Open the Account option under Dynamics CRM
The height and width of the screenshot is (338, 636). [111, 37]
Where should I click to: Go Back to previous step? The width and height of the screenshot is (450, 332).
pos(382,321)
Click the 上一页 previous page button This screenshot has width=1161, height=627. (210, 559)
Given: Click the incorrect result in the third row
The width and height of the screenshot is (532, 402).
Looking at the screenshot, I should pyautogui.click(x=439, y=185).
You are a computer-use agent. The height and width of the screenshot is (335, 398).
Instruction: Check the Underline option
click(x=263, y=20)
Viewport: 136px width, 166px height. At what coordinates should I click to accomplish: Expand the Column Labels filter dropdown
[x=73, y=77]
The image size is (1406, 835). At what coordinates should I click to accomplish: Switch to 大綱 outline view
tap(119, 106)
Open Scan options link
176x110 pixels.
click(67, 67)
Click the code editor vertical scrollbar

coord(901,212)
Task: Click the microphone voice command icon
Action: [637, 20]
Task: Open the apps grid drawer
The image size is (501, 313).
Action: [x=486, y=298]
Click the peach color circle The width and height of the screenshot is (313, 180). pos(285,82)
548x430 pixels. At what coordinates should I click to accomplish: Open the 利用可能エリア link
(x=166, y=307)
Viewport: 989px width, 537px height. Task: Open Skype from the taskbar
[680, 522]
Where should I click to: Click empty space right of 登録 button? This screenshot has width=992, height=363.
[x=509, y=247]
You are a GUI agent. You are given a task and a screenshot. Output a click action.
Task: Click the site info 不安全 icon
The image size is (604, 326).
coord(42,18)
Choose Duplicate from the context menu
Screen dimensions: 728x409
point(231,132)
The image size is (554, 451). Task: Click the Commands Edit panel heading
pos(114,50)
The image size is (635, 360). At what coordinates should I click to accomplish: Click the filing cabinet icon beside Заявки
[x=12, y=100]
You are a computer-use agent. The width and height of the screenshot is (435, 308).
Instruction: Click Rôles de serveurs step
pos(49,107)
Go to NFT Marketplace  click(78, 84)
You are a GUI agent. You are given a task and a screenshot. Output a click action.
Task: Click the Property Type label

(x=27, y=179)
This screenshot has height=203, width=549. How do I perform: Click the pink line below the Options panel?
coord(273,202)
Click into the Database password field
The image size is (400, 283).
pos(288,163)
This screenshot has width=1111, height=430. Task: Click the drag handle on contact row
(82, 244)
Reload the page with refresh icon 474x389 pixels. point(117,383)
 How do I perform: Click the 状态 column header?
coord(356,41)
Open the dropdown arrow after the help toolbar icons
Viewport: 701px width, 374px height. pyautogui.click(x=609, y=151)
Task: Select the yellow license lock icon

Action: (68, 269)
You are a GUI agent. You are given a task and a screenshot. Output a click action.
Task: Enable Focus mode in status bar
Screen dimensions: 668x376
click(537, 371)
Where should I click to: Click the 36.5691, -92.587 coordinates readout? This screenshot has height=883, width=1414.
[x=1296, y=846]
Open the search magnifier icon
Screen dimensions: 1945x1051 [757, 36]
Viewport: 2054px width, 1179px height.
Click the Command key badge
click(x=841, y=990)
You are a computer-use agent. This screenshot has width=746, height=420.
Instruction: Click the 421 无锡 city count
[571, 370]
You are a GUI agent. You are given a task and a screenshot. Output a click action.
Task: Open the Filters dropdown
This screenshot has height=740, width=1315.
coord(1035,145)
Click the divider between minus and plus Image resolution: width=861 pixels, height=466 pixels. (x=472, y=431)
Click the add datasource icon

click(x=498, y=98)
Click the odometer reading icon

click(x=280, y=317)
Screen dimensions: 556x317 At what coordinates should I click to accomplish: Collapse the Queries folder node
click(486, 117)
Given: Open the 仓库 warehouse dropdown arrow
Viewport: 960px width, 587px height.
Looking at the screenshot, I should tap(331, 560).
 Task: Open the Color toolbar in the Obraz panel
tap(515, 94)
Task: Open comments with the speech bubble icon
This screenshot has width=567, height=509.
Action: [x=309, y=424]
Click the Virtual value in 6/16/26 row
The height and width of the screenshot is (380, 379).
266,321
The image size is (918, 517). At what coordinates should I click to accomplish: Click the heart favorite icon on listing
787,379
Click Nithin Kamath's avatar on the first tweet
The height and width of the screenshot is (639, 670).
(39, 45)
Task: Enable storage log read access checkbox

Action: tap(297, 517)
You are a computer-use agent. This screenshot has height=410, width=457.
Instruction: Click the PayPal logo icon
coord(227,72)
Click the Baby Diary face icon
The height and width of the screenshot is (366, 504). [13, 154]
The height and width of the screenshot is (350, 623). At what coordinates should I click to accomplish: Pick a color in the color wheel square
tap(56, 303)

-------------------------

> _STATED TASK_
Rewrite all of the data above, substituting "Which position should I click to accomplish" for every occurrence of "At what coordinates should I click to accomplish". Leave everything else unchanged.

> _EXERCISE RESULT_
Open the Account option under Dynamics CRM
The height and width of the screenshot is (338, 636). [111, 37]
Where should I click to: Go Back to previous step? The width and height of the screenshot is (450, 332).
pos(382,321)
Click the 上一页 previous page button This screenshot has width=1161, height=627. (210, 559)
Given: Click the incorrect result in the third row
The width and height of the screenshot is (532, 402).
Looking at the screenshot, I should pyautogui.click(x=439, y=185).
You are a computer-use agent. The height and width of the screenshot is (335, 398).
Instruction: Check the Underline option
click(x=263, y=20)
Viewport: 136px width, 166px height. Which position should I click to accomplish: Expand the Column Labels filter dropdown
[x=73, y=77]
The image size is (1406, 835). Which position should I click to accomplish: Switch to 大綱 outline view
tap(119, 106)
Open Scan options link
176x110 pixels.
click(67, 67)
Click the code editor vertical scrollbar

coord(901,212)
Task: Click the microphone voice command icon
Action: [637, 20]
Task: Open the apps grid drawer
The image size is (501, 313).
Action: [x=486, y=298]
Click the peach color circle The width and height of the screenshot is (313, 180). pos(285,82)
548x430 pixels. Which position should I click to accomplish: Open the 利用可能エリア link
(x=166, y=307)
Viewport: 989px width, 537px height. Task: Open Skype from the taskbar
[680, 522]
Where should I click to: Click empty space right of 登録 button? This screenshot has width=992, height=363.
[x=509, y=247]
You are a GUI agent. You are given a task and a screenshot. Output a click action.
Task: Click the site info 不安全 icon
The image size is (604, 326).
coord(42,18)
Choose Duplicate from the context menu
Screen dimensions: 728x409
point(231,132)
The image size is (554, 451). Task: Click the Commands Edit panel heading
pos(114,50)
The image size is (635, 360). Which position should I click to accomplish: Click the filing cabinet icon beside Заявки
[x=12, y=100]
You are a computer-use agent. The width and height of the screenshot is (435, 308).
Instruction: Click Rôles de serveurs step
pos(49,107)
Go to NFT Marketplace  click(78, 84)
You are a GUI agent. You are given a task and a screenshot. Output a click action.
Task: Click the Property Type label

(x=27, y=179)
This screenshot has height=203, width=549. How do I perform: Click the pink line below the Options panel?
coord(273,202)
Click into the Database password field
The image size is (400, 283).
pos(288,163)
This screenshot has width=1111, height=430. Task: Click the drag handle on contact row
(82, 244)
Reload the page with refresh icon 474x389 pixels. point(117,383)
 How do I perform: Click the 状态 column header?
coord(356,41)
Open the dropdown arrow after the help toolbar icons
Viewport: 701px width, 374px height. pyautogui.click(x=609, y=151)
Task: Select the yellow license lock icon

Action: (68, 269)
You are a GUI agent. You are given a task and a screenshot. Output a click action.
Task: Enable Focus mode in status bar
Screen dimensions: 668x376
click(537, 371)
Where should I click to: Click the 36.5691, -92.587 coordinates readout? This screenshot has height=883, width=1414.
[x=1296, y=846]
Open the search magnifier icon
Screen dimensions: 1945x1051 [757, 36]
Viewport: 2054px width, 1179px height.
Click the Command key badge
click(x=841, y=990)
You are a computer-use agent. This screenshot has width=746, height=420.
Instruction: Click the 421 无锡 city count
[571, 370]
You are a GUI agent. You are given a task and a screenshot. Output a click action.
Task: Open the Filters dropdown
This screenshot has height=740, width=1315.
coord(1035,145)
Click the divider between minus and plus Image resolution: width=861 pixels, height=466 pixels. (x=472, y=431)
Click the add datasource icon

click(x=498, y=98)
Click the odometer reading icon

click(x=280, y=317)
Screen dimensions: 556x317 Which position should I click to accomplish: Collapse the Queries folder node
click(486, 117)
Given: Open the 仓库 warehouse dropdown arrow
Viewport: 960px width, 587px height.
Looking at the screenshot, I should tap(331, 560).
 Task: Open the Color toolbar in the Obraz panel
tap(515, 94)
Task: Open comments with the speech bubble icon
This screenshot has width=567, height=509.
Action: [x=309, y=424]
Click the Virtual value in 6/16/26 row
The height and width of the screenshot is (380, 379).
266,321
The image size is (918, 517). Which position should I click to accomplish: Click the heart favorite icon on listing
787,379
Click Nithin Kamath's avatar on the first tweet
The height and width of the screenshot is (639, 670).
(39, 45)
Task: Enable storage log read access checkbox

Action: tap(297, 517)
You are a computer-use agent. This screenshot has height=410, width=457.
Instruction: Click the PayPal logo icon
coord(227,72)
Click the Baby Diary face icon
The height and width of the screenshot is (366, 504). [13, 154]
The height and width of the screenshot is (350, 623). Which position should I click to accomplish: Pick a color in the color wheel square
tap(56, 303)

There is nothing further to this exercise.